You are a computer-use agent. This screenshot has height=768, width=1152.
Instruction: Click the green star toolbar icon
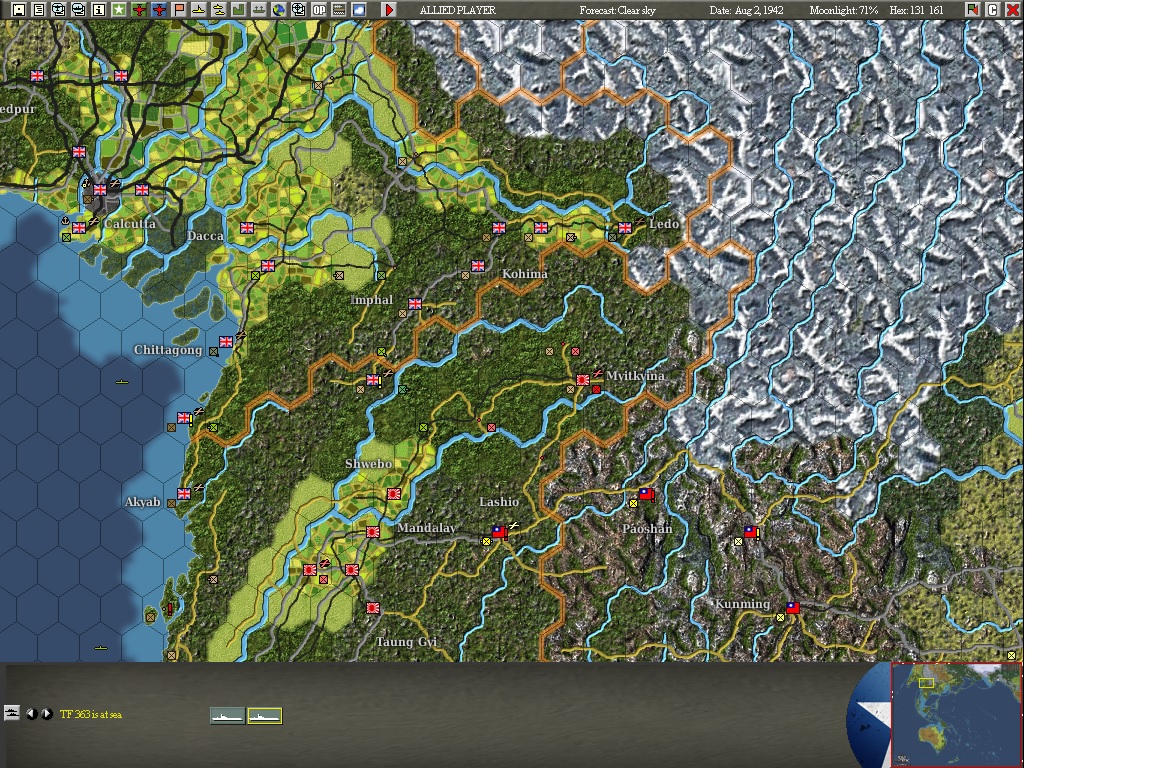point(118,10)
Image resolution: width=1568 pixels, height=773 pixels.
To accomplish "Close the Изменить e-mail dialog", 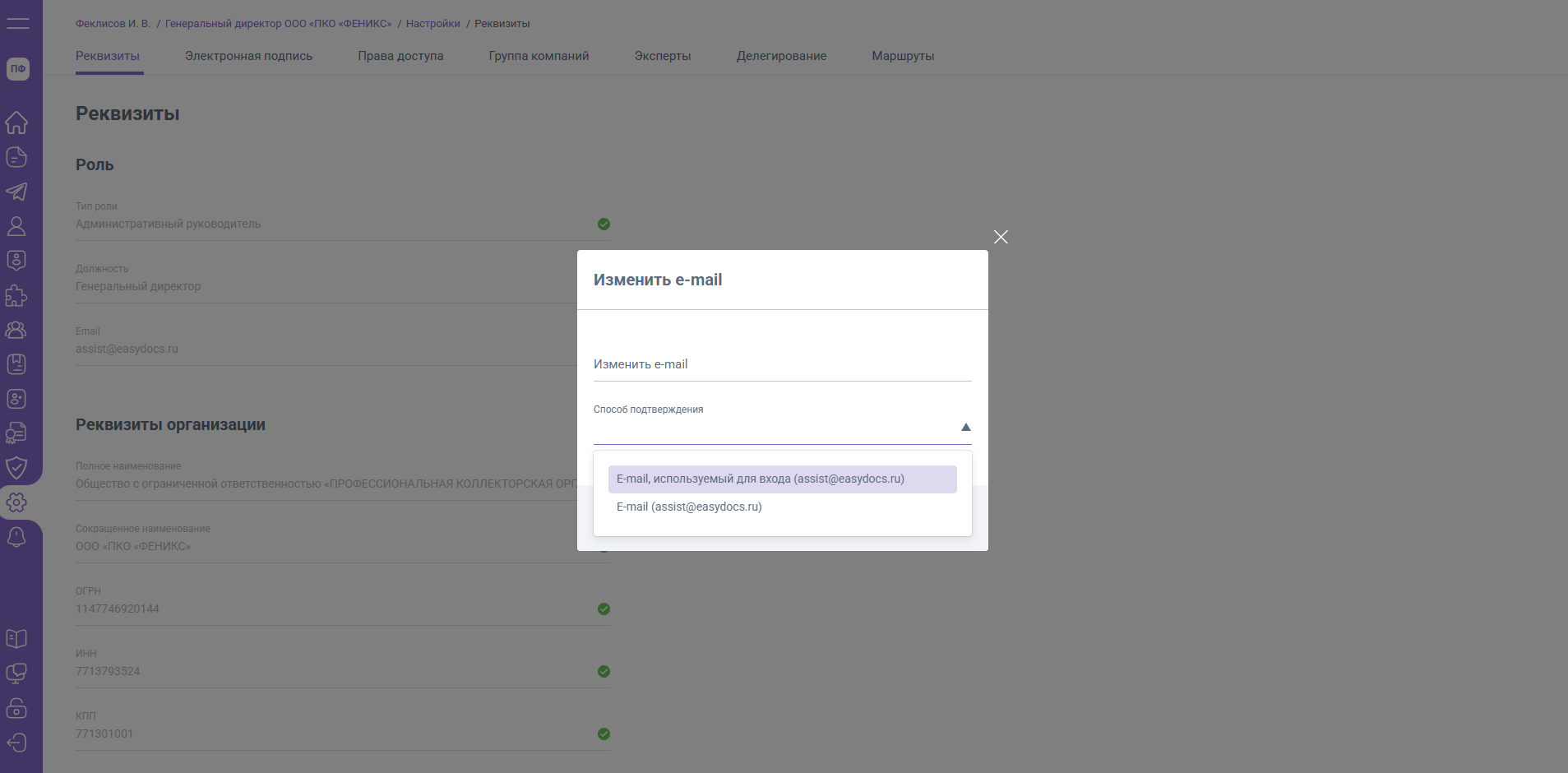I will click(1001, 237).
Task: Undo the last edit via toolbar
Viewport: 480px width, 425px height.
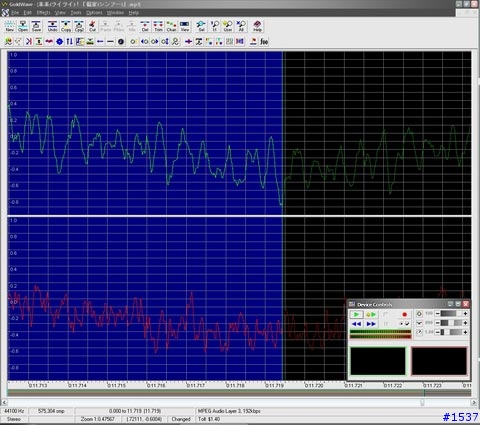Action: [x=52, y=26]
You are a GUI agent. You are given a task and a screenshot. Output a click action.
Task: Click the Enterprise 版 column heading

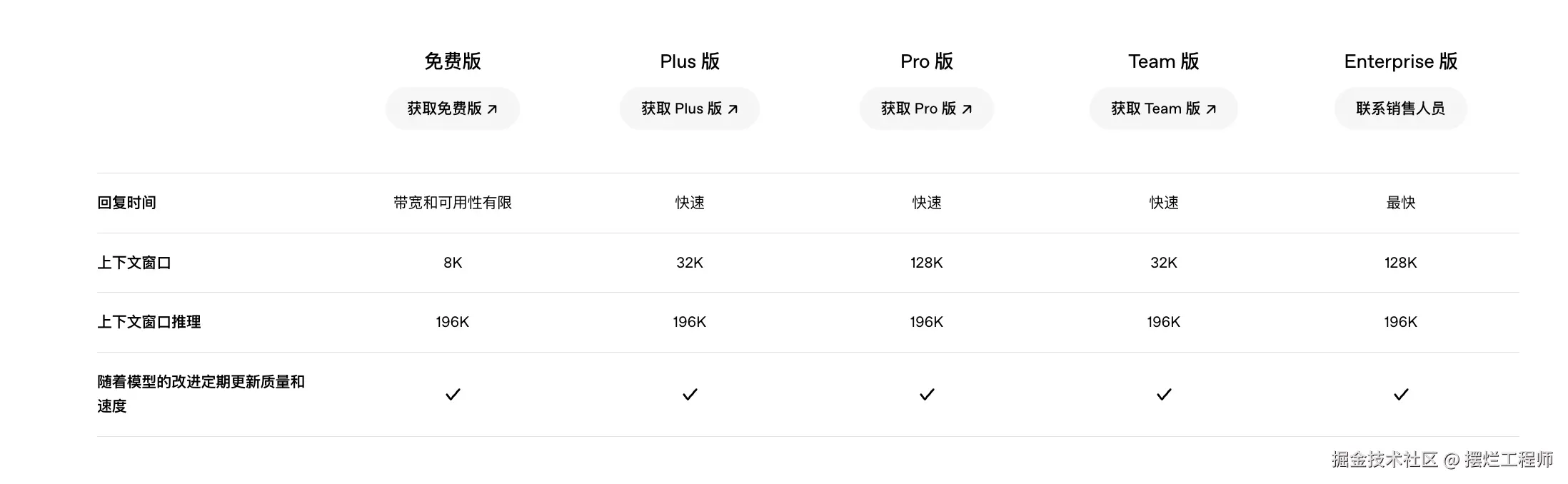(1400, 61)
══════════
> **Your instructions**
Check each line of the entries above for the string "agent", and return those that contain it.

> **Task response**
You are a computer-use agent. This screenshot has height=768, width=1152.
You are a GUI agent. You are given a task and a screenshot. Output a click action.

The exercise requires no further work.